(Data shown Opens)

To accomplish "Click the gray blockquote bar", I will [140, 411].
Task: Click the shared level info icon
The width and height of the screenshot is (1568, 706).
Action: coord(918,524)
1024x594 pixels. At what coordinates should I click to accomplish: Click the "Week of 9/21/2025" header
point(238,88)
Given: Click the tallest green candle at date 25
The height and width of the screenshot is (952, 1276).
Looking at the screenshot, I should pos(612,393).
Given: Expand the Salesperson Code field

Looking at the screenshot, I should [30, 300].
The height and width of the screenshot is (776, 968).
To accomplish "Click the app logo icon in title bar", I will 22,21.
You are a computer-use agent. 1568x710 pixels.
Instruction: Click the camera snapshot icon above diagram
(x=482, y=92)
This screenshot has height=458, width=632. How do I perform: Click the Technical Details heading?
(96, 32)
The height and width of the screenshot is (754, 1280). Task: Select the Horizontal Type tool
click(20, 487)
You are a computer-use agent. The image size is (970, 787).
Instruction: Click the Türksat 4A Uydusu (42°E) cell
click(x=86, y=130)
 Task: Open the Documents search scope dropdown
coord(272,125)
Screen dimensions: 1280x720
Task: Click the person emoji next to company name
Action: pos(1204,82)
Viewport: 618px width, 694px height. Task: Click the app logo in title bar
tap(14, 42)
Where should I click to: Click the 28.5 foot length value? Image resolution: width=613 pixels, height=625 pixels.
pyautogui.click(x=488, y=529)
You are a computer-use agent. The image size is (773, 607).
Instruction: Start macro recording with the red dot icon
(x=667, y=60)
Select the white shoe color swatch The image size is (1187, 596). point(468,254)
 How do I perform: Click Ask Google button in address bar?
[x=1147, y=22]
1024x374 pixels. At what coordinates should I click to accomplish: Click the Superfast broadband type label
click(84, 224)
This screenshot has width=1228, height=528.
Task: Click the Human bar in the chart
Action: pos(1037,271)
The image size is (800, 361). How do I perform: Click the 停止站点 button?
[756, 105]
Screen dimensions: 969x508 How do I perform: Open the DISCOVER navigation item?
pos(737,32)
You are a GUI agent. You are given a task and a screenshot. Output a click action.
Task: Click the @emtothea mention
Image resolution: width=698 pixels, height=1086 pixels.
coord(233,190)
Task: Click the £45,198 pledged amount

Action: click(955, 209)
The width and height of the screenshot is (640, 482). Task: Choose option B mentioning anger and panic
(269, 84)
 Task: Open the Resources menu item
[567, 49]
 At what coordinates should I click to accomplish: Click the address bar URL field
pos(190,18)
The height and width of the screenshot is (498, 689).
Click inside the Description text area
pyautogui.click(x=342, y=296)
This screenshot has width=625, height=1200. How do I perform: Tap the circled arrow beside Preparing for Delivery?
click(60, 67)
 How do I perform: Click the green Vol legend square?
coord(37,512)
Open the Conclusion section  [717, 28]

(Data shown Closes)

Work to complete>
Every entry above should be returned exactly as written.

Finished task>
To accomplish "Click the gray blockquote bar", I will [140, 411].
Task: Click the shared level info icon
The width and height of the screenshot is (1568, 706).
Action: coord(918,524)
1024x594 pixels. At what coordinates should I click to accomplish: Click the "Week of 9/21/2025" header
point(238,88)
Given: Click the tallest green candle at date 25
The height and width of the screenshot is (952, 1276).
Looking at the screenshot, I should pos(612,393).
Given: Expand the Salesperson Code field

Looking at the screenshot, I should [30, 300].
The height and width of the screenshot is (776, 968).
To accomplish "Click the app logo icon in title bar", I will 22,21.
You are a computer-use agent. 1568x710 pixels.
Instruction: Click the camera snapshot icon above diagram
(x=482, y=92)
This screenshot has height=458, width=632. How do I perform: Click the Technical Details heading?
(96, 32)
The height and width of the screenshot is (754, 1280). Task: Select the Horizontal Type tool
click(20, 487)
You are a computer-use agent. The image size is (970, 787).
Instruction: Click the Türksat 4A Uydusu (42°E) cell
click(x=86, y=130)
 Task: Open the Documents search scope dropdown
coord(272,125)
Screen dimensions: 1280x720
Task: Click the person emoji next to company name
Action: pos(1204,82)
Viewport: 618px width, 694px height. Task: Click the app logo in title bar
tap(14, 42)
Where should I click to: Click the 28.5 foot length value? Image resolution: width=613 pixels, height=625 pixels.
pyautogui.click(x=488, y=529)
You are a computer-use agent. The image size is (773, 607).
Instruction: Start macro recording with the red dot icon
(x=667, y=60)
Select the white shoe color swatch The image size is (1187, 596). point(468,254)
 How do I perform: Click Ask Google button in address bar?
[x=1147, y=22]
1024x374 pixels. At what coordinates should I click to accomplish: Click the Superfast broadband type label
click(84, 224)
This screenshot has width=1228, height=528.
Task: Click the Human bar in the chart
Action: pos(1037,271)
The image size is (800, 361). How do I perform: Click the 停止站点 button?
[756, 105]
Screen dimensions: 969x508 How do I perform: Open the DISCOVER navigation item?
pos(737,32)
You are a GUI agent. You are given a task and a screenshot. Output a click action.
Task: Click the @emtothea mention
Image resolution: width=698 pixels, height=1086 pixels.
coord(233,190)
Task: Click the £45,198 pledged amount

Action: click(955, 209)
The width and height of the screenshot is (640, 482). Task: Choose option B mentioning anger and panic
(269, 84)
 Task: Open the Resources menu item
[567, 49]
 At what coordinates should I click to accomplish: Click the address bar URL field
pos(190,18)
The height and width of the screenshot is (498, 689).
Click inside the Description text area
pyautogui.click(x=342, y=296)
This screenshot has width=625, height=1200. How do I perform: Tap the circled arrow beside Preparing for Delivery?
click(60, 67)
 How do I perform: Click the green Vol legend square?
coord(37,512)
Open the Conclusion section  [717, 28]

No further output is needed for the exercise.